Friday, January 9, 2009

The Windmill of Quixotic Code

When you program, are you a perfectionist? Do you take to heart all the lessons you learned from your shelf of computer books - lessons like, "always make your code reusable"? Coming into my recent job, I truly felt like being that way was going to help me exceed all their expectations. I was going to give them the ideal code - a comment for every variable and function, everything in a class structure, no globals. Then I opened up the project I'd be working on for the first time, and saw a "goto".

What you learn when you leave school is that perfect code doesn't exist for large projects. It's a pie in the sky, and if anyone preaches it to you, they are trying to make themselves seem like better programmers than they probably are. In the actual "biz", you get three adjectives for computer software, of which you may only have two at any given time:

Efficient.
Good.
Cheap.

My workplace, EDAS, is strictly the first two, but even then there are tradeoffs between "efficient" and "good". I consider "good" programming to be modular, since new features only need to affect certain elements of the code. But nothing's as "efficient" as code created with a specific purpose.

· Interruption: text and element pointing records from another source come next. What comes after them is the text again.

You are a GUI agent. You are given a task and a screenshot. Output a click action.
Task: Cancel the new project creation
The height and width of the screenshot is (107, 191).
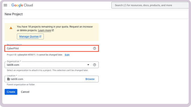tap(25, 92)
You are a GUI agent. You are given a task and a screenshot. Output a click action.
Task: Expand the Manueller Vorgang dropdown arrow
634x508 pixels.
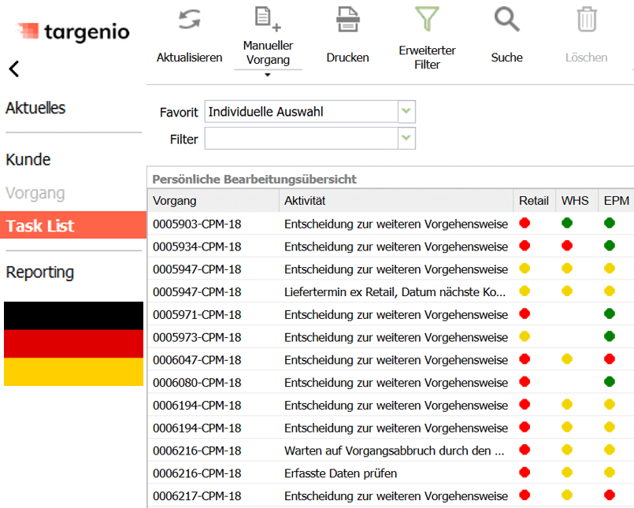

So we have to keep things about 50/50 if we want a good name in our industry. Sometimes that means a goto, or a global variable.

If you go into a project charging at windmills, you'll quickly find very little accomplished. Seek what is useful, not what is ideal. If you are a hobbyist, I encourage you to try everything in your code. Try all the things you've been told not to try, and attempt to figure out where they're most useful. You'll get an occasional geek on a soapbox telling you that your code's inferior, but if nothing else it will be YOU and not them that actually knows why something must be avoided, rather than doing so dogmatically.

This is a lesson I myself have learned, and thought neccessary to share. I wish I had fully understood it myself when I came aboard with this company. But, at least I'm doing a good job now, and luckily I unlearn as quickly as I learn.